In het oosten en zuidoosten wordt het plateau begrensd door het lage berglandschap van de vulkaan Mount Elgon. Het heuvelachtige landschap ligt als een dam tegen het Victoria Meer en wordt bij Jinja doorsneden door de Victoria Nijl die naar het Kyoga Meer stroomt (→Nijl). Het Kyoga Meer, het Kwania Meer en het Salisbury Meer worden gevormd door verbrede waterwegen in een moerassig gebied.

Klimaat. Oeganda ligt in de tropen. Het reliëf bepaalt in grote trekken het klimaat. Het plateau in het midden en noorden heeft een jaarlijkse gemiddelde temperatuur van 24 °C en een jaarlijkse gemiddelde neerslag van 1000—1500 mm. Er zijn geringe temperatuursverschillen. In het zuidwesten van het land is de temperatuur iets lager.

De neerslag valt het gehele jaar door. In de bergen (in het oosten en in het westen) en in het gebied bij het Victoria Meer kan de neerslag oplopen tot 2500 mm. In het noordoosten is het veel droger (minder dan 762 mm/jaar).

Flora en fauna. Oeganda is een savannegebied, dat m.n. kortere grassen heeft. Uitzonderingen vormen de tropische regenwouden langs het Victoria Meer, in de bergen en in het midden (uitgestrekte papyrusmoerassen). In de rivieren en meren leven nijlpaarden en krokodillen. Inheems zijn giraffe, zebra, olifant, leeuw, vele apensoorten, neushoorns, antilopen, vele soorten vlinders, papegaaien.

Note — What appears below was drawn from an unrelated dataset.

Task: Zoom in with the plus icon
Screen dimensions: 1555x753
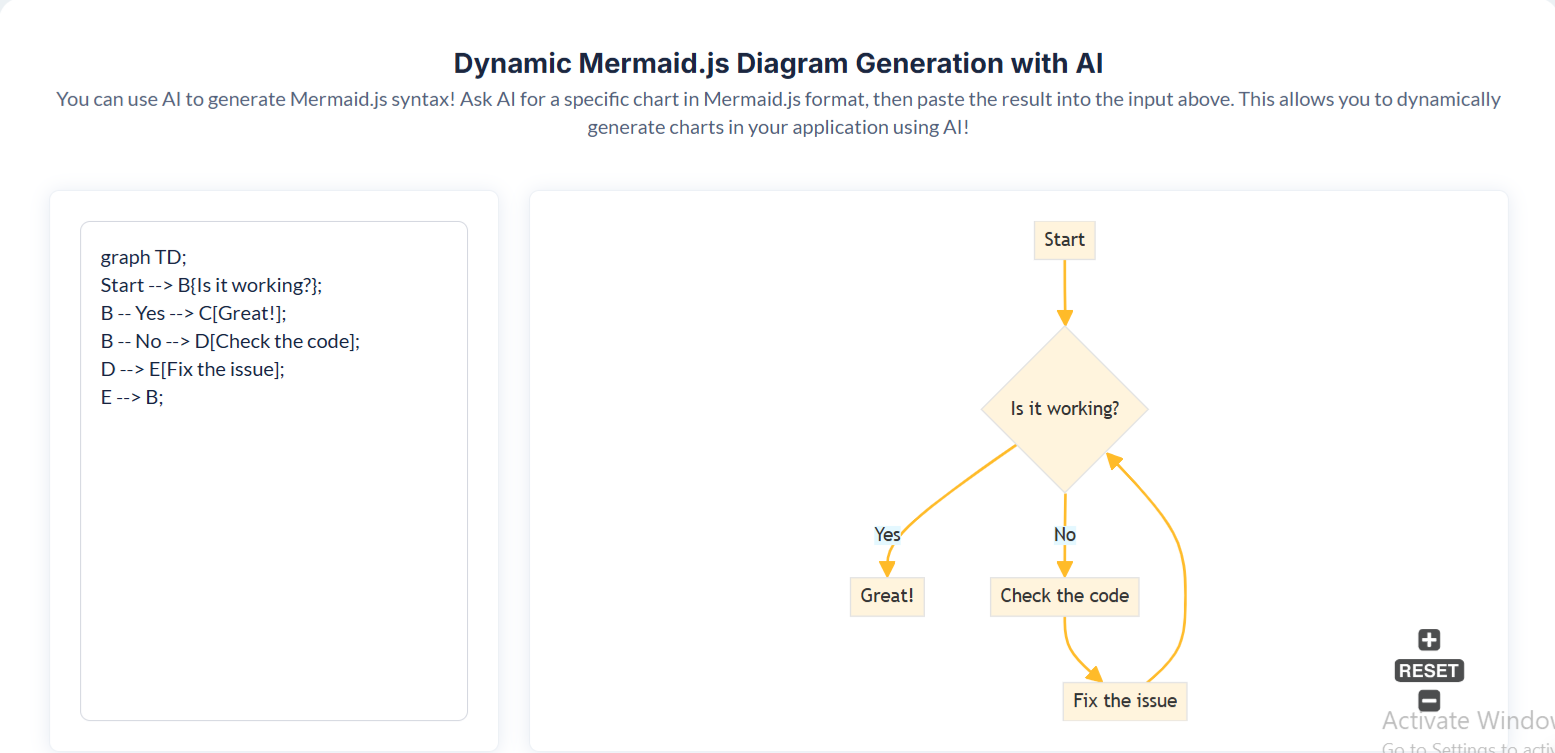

BEVOLKING Algemeen. De jaarlijkse bevolkingstoename bedraagt 3,4 %, het geboortencijfer is 45,2 0/00, het sterftecijfer, 15,9 0/00. Van de bevolking is ca. 10 % urbaan. De grootste steden zijn Kampala, Jinja, Mbale en Entebbe. De bevolking bestaat voornamelijk uit Bantoevolken (o.a. Kiga, Nkole, Toro, Nyoro, Soga, Gisu en Ganda).

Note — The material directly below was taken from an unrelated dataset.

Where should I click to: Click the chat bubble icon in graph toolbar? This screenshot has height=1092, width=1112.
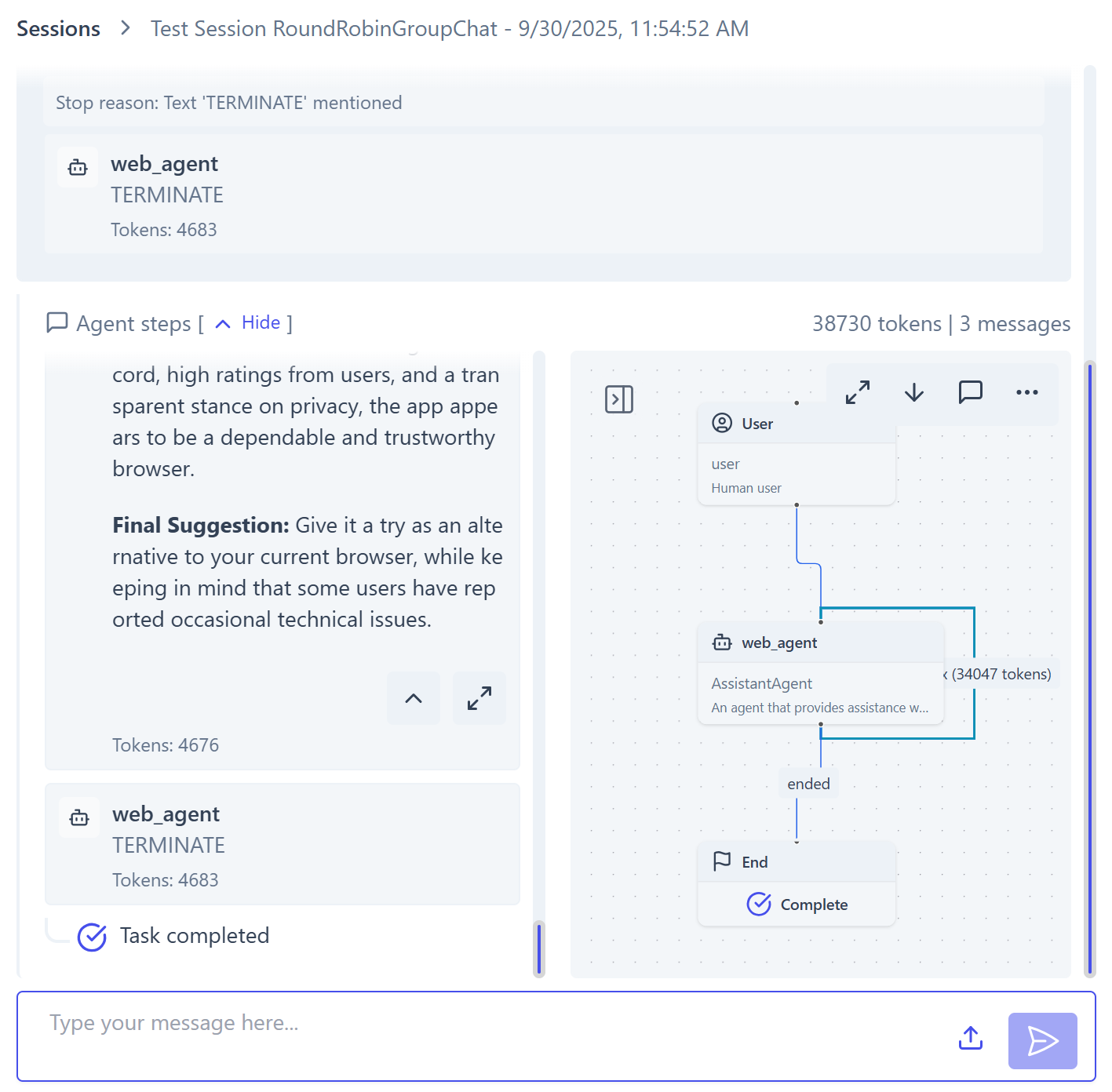(971, 392)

Het dichtstbevolkte gebied ligt rond Kampala en Entebbe. De Ganda hebben in Oeganda de leiding; hun levensstandaard is de hoogste. Het noorden wordt bewoond door Niloten, in aantal de tweede bevolkingsgroep (o.a. Lango en Acholi). In het noordoosten wonen de Nilohamieten, onder wie de Karamojong. Soedannegers bewonen het uiterste noordwesten.

Langs de Semliki leven Pygmeeën. Indiërs, die belangrijke functies hadden in handel, industrie en wetenschap, werden in 1972 gedwongen het land te verlaten in het kader van de zuiveringsacties.

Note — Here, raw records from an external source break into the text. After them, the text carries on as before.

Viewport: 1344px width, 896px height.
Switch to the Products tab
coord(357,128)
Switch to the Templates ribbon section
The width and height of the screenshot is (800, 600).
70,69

Taal. De officiële taal is Engels. De Ganda spreken Ganda; verder worden er nog vele andere Bantoetalen gesproken. In het noorden treft men Nilohamitische talen en Nilotentalen aan. Swahili is weinig verbreid.

Godsdienst. De helft van de bevolking behoort tot het christendom (m.n. rooms-katholicisme); natuurreligies komen veel voor. Kleine groeperingen belijden de islam.

Communicatie. In Kampala verschijnen twee dagbladen en een weekblad. In 1975-77 zijn alle buitenlandse dagen weekbladen verboden geweest. Publikaties tegen Oeganda gericht blijven verboden. Er zijn ca. 46500 telefoontoestellen. Er is een radioen televisiestation van het Ministerie van Voorlichting dat in alle talen van het land uitzend. Er zijn 250000 radioen 80000 televisie-ontvangers.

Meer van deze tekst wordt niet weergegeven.